■ To do:
When you reach the line containing "This screenshot has width=153, height=135." in the records below, set it down exactly, together with every later line through the end, but not the pictures.
***** Supplied information
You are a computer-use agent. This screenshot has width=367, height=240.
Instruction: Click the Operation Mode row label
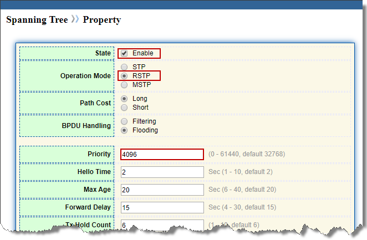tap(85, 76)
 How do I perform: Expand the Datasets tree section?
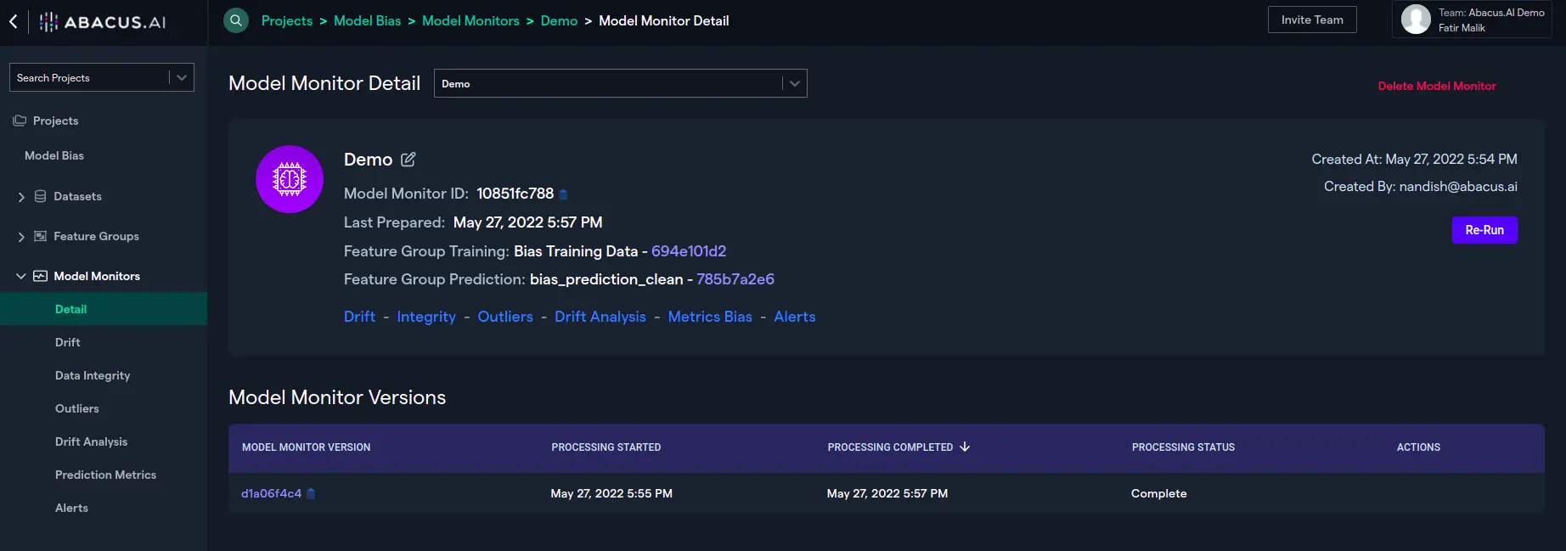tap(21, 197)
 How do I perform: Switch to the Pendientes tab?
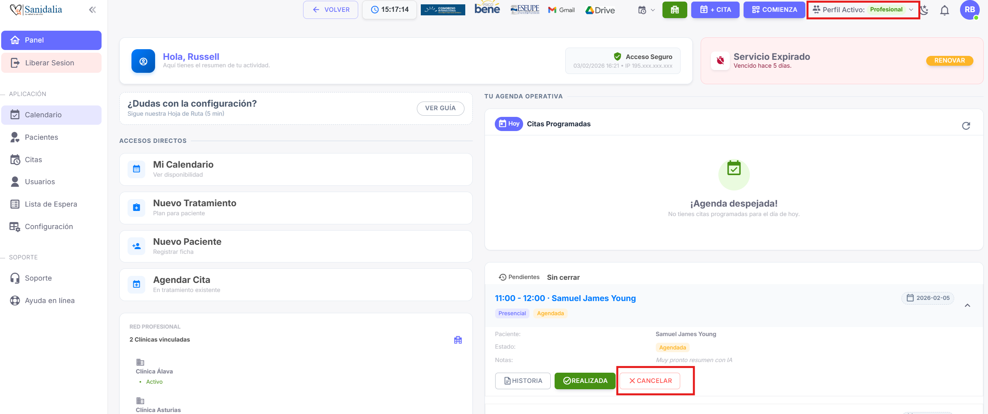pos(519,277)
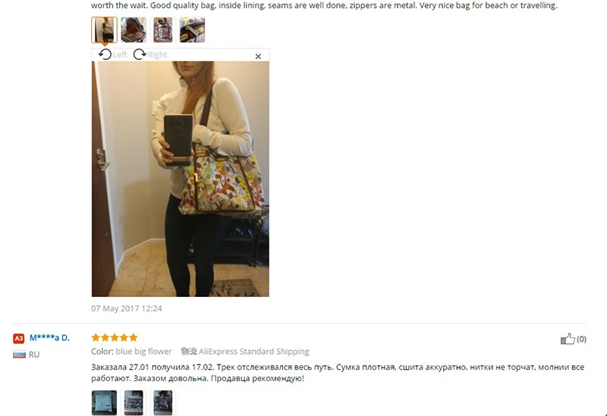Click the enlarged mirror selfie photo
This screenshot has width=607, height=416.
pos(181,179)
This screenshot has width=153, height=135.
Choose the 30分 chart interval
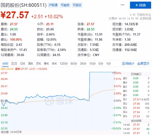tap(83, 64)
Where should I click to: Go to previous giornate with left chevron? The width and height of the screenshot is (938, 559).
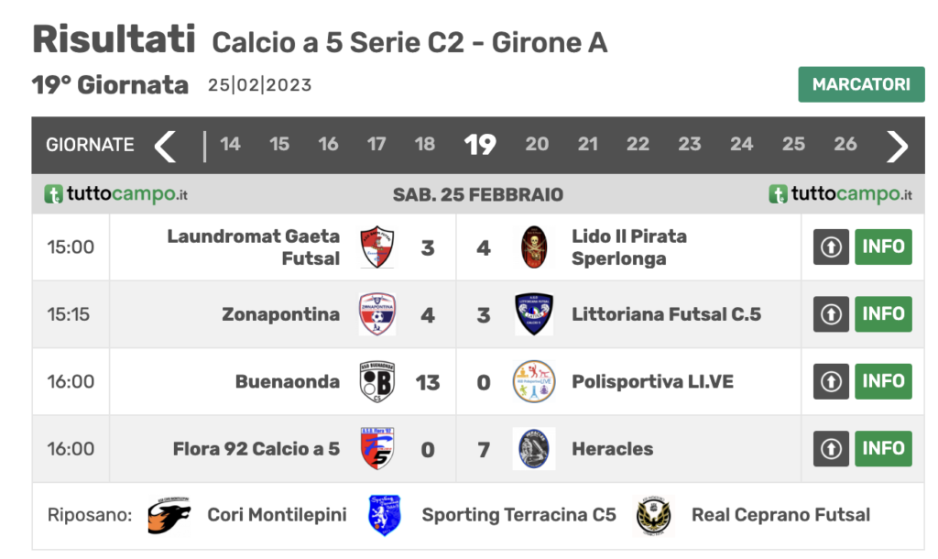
**********
■ Response area:
This screenshot has width=153, height=135.
Choose the 30分 chart interval
tap(83, 64)
Where should I click to: Go to previous giornate with left chevron? The width and height of the screenshot is (938, 559).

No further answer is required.